* **Reading text**
[start]

Maclear to Cathkin Park, Central Drakensberg Area. Took about six-and-a-half hours again, including stops.
So once again I took the scenic route. Maclear to Kokstad via Mount Fletcher and Matatiele. Kokstad to Underberg, and then onto Howick. Howick to Estcourt via "The Old Road"/R103.
I awoke to find clear blue skies with not a cloud in sight! Amazing weather for riding!
I left Maclear and once again skirted along the Southern Drakensberg Range to Matatiele. The scenery was as always spectacular.
More rivers with swollen banks and a lot in full force. At Matatiele you find yourself on a wide, open, flat plateau surrounded on all sides by slight ridges of smaller mountains, heading away from the Berg. It is quite incredible to think that way up here, 1000m +, among all the ridges, is a wide open plain.
The valley is green and sparsely populated, with little, if any, farm fences between lands, which accentuates the openness even more.
After a slight climb out of the valley, I found myself descending a fantastic winding road down into Kokstad. Kokstad itself is not a bad little town and actually had some nice old buildings, and interesting heritage.

[end]

* **Given instruction A**
According to the ride account, how long did the trip from Maclear to Cathkin Park take?
* **Given instruction B**
Quote the ride account from "Maclear to Cathkin" up to and including "weather for riding!", word for word.

(Item-finding records)
[start]

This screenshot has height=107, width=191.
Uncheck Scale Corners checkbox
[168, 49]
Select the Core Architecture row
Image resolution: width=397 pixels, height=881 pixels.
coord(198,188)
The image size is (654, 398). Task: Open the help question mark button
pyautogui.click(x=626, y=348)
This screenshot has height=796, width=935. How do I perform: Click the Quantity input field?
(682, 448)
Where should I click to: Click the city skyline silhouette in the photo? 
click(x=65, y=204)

[end]
[start]

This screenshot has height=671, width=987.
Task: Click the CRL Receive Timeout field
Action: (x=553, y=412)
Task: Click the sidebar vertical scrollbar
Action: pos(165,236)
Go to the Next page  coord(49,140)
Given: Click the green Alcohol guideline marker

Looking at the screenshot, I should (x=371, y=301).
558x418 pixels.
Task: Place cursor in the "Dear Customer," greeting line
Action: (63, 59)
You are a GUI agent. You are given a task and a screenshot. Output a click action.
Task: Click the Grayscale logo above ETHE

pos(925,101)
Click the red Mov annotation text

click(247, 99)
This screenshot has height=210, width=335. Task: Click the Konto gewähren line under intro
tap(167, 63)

[end]

* **Expected answer A**
About six-and-a-half hours, including stops.

* **Expected answer B**
Maclear to Cathkin Park, Central Drakensberg Area. Took about six-and-a-half hours again, including stops.
So once again I took the scenic route. Maclear to Kokstad via Mount Fletcher and Matatiele. Kokstad to Underberg, and then onto Howick. Howick to Estcourt via "The Old Road"/R103.
I awoke to find clear blue skies with not a cloud in sight! Amazing weather for riding!